■ Tasks to complete
(A) Using the team summary, decide whether each statement agrees with it and support each yes or no with the summary's exact words: (i) the Wildcats played their home games at Lundholm Gym in Durham, New Hampshire; (ii) the Wildcats lost to Hartford in the semifinals of the America East tournament; (iii) Bill Herrion was in his 13th season as head coach.
(B) Name every assistant coach listed in the team summary.
(C) Quote the team summary word for word, taking everything from "The 2017–18 New" down to "America East tournament.".

■ Supplied passage
- Conference: America East Conference
- Record: 10–21 (6–10 America East)
- Head coach: Bill Herrion (13th season);
- Assistant coaches: Kenneth Dempsey; Chris Mohr; Josh King;
- Home arena: Lundholm Gym

= 2017–18 New Hampshire Wildcats men's basketball team =

American college basketball season

The 2017–18 New Hampshire Wildcats men's basketball team represented the University of New Hampshire during the 2017–18 NCAA Division I men's basketball season. The Wildcats, led by 13th-year head coach Bill Herrion, played their home games at Lundholm Gym in Durham, New Hampshire as members of the America East Conference. They finished the season 10–21, 6–10 in America East play to finish in a tie for six place. They lost to Hartford in the quarterfinals of the America East tournament.

■ Item-finding records
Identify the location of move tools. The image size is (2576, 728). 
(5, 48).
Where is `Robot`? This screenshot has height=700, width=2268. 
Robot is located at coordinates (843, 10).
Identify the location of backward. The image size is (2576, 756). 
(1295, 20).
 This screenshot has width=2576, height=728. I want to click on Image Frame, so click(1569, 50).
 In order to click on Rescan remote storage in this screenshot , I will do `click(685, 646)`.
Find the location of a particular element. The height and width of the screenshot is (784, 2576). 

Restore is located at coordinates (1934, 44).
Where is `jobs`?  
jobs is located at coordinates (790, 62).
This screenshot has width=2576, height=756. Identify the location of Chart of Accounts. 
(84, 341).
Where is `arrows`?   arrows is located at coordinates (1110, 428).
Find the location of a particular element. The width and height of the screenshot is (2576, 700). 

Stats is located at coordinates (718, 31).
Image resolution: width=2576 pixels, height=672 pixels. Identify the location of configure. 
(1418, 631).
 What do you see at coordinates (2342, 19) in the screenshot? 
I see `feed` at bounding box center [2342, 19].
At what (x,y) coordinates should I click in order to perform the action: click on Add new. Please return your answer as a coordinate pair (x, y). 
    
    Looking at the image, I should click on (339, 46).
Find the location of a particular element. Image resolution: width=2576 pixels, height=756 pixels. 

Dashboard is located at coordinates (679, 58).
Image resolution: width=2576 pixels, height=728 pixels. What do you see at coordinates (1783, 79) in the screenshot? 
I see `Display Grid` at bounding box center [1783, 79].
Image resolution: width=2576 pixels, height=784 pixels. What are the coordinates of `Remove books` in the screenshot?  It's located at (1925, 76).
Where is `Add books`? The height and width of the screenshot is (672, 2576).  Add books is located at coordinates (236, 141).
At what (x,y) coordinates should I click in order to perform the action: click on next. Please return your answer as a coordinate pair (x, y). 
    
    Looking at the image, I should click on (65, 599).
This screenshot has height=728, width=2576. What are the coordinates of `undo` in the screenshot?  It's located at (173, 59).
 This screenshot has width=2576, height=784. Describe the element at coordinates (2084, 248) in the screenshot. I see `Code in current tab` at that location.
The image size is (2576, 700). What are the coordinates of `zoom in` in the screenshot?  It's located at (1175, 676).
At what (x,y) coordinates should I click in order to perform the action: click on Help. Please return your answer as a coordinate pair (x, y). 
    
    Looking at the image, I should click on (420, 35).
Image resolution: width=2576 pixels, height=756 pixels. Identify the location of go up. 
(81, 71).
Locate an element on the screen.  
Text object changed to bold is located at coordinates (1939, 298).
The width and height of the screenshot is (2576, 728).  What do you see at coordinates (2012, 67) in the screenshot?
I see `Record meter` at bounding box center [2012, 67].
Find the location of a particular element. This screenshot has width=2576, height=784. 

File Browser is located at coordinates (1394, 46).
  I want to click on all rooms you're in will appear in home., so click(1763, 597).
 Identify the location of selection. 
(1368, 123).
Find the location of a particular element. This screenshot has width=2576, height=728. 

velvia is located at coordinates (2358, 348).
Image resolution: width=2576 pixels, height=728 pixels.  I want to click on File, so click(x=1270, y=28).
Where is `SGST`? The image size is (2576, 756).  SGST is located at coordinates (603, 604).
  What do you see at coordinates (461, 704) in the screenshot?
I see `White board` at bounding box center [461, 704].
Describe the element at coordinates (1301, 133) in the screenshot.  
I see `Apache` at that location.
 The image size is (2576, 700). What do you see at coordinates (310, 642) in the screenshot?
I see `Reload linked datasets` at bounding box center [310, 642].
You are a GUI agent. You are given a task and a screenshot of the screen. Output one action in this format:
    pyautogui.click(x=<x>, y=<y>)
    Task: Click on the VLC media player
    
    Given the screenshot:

■ Answers provided
(A)
(i) Yes: "played their home games at Lundholm Gym in Durham, New Hampshire"
(ii) No: "They lost to Hartford in the quarterfinals of the America East tournament."
(iii) Yes: "led by 13th-year head coach Bill Herrion"

(B) Kenneth Dempsey, Chris Mohr, Josh King

(C)
The 2017–18 New Hampshire Wildcats men's basketball team represented the University of New Hampshire during the 2017–18 NCAA Division I men's basketball season. The Wildcats, led by 13th-year head coach Bill Herrion, played their home games at Lundholm Gym in Durham, New Hampshire as members of the America East Conference. They finished the season 10–21, 6–10 in America East play to finish in a tie for six place. They lost to Hartford in the quarterfinals of the America East tournament.